1 DGCL Section 102(b)(7):
Section 102: Contents of certificate of incorporation.
(b) In addition to the matters required to be set forth in the certificate of incorporation by subsection (a) of this section, the certificate of incorporation may also contain any or all of the following matters:
(7) A provision eliminating or limiting the personal liability of a director or officer to the corporation or its stockholders for monetary damages for breach of fiduciary duty as a director or officer, provided that such provision shall not eliminate or limit the liability of:
(i) A director or officer for any breach of the director’s or officer’s duty of loyalty to the corporation or its stockholders;
(ii) A director or officer for acts or omissions not in good faith or which involve intentional misconduct or a knowing violation of law;
(iii) A director under § 174 of this title;
(iv) A director or officer for any transaction from which the director or officer derived an improper personal benefit; or
(v) An officer in any action by or in the right of the corporation.

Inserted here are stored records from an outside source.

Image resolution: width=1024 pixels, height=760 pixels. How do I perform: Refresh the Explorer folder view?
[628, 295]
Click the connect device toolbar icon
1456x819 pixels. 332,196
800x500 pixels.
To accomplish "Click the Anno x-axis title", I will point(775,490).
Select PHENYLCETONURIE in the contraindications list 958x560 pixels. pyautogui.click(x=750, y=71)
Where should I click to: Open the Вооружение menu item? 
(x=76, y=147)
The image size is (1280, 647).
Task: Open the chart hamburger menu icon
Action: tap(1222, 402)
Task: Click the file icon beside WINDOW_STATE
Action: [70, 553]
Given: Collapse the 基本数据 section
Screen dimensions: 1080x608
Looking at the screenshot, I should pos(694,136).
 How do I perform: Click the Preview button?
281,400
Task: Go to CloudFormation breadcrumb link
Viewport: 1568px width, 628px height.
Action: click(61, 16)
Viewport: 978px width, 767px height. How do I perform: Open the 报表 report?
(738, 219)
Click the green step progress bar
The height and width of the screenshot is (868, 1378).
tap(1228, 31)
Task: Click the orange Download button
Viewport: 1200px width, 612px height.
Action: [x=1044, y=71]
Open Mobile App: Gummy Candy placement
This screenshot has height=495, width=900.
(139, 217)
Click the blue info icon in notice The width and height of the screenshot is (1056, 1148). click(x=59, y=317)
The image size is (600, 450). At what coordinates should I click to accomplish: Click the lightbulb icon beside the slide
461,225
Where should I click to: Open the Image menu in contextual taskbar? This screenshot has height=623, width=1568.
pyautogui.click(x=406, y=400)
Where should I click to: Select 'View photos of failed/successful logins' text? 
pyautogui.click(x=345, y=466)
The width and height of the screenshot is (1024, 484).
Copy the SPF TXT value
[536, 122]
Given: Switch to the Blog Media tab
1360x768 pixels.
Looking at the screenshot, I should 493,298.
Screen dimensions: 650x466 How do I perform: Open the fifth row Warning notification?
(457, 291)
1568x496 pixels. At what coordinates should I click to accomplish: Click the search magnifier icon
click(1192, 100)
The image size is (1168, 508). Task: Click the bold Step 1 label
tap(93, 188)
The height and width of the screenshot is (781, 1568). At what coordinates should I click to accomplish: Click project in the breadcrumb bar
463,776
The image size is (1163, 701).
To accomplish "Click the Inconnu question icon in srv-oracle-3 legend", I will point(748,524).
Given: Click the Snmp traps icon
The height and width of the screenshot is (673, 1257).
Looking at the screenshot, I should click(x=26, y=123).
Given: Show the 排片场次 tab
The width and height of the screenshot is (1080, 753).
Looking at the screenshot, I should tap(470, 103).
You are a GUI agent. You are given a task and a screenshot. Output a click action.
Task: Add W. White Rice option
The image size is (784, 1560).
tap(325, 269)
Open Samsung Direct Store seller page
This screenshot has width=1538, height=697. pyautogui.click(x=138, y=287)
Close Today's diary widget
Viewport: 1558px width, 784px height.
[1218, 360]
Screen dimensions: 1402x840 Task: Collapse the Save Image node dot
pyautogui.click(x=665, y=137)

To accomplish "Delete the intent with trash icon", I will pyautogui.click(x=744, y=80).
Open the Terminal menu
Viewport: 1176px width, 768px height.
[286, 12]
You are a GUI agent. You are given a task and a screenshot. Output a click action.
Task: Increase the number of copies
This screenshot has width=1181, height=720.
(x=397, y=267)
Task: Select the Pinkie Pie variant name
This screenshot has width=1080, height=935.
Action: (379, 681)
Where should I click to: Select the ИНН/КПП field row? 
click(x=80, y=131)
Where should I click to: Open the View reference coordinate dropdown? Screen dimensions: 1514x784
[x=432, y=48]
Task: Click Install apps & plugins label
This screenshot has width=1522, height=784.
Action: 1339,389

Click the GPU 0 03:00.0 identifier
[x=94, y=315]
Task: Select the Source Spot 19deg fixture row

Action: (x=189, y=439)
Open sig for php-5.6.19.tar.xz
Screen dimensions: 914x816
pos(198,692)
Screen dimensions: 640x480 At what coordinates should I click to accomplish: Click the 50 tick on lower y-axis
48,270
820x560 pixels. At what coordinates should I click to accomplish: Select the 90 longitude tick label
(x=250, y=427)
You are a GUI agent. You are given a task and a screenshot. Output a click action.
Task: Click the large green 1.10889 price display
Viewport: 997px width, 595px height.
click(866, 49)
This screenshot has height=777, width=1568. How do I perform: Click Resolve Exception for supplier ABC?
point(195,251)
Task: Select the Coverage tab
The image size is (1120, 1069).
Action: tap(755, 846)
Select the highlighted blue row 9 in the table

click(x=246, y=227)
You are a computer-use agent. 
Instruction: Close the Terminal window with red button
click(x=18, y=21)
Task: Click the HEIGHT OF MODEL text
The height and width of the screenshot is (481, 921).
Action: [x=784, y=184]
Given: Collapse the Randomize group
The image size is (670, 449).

No such provision shall eliminate or limit the liability of a director or officer for any act or omission occurring prior to the date when such provision becomes effective.
An amendment, repeal or elimination of such a provision shall not affect its application with respect to an act or omission by a director or officer occurring before such amendment, repeal or elimination unless the provision provides otherwise at the time of such act or omission.
All references in this paragraph (b)(7) to a director shall also be deemed to refer to such other person or persons, if any, who, pursuant to a provision of the certificate of incorporation in accordance with § 141(a) of this title, exercise or perform any of the powers or duties otherwise conferred or imposed upon the board of directors by this title.
All references in this paragraph (b)(7) to an officer shall mean only a person who at the time of an act or omission as to which liability is asserted is deemed to have consented to service by the delivery of process to the registered agent of the corporation pursuant to § 3114(b) of Title 10 (for purposes of this sentence only, treating residents of this State as if they were nonresidents to apply § 3114(b) of Title 10 to this sentence).
2 The language in question originated from the National Venture Capital Association’s model Certificate of Incorporation, Article Ninth, which is available here.
3 Also worth noting is that the strategic investor had contractual information rights, as is typical for major investors in venture capital equity rounds. Information provided by the company to the investor pursuant to these contractual rights would not be subject to the same limitations based on fiduciary duties, although it would remain subject to applicable contractual confidentiality obligations. Further, all stockholders of Delaware corporations have the right to demand certain books and records pursuant to Section 220 of the DGCL, and other recent Delaware caselaw suggests that nonpublic company information furnished pursuant to a Section 220 request may not always be protected by confidentiality obligations.
4 Manti Holdings, LLC v. The Carlyle Group Inc., C.A. No. 2020-0657-SG (Del. Ch. Feb. 14, 2022).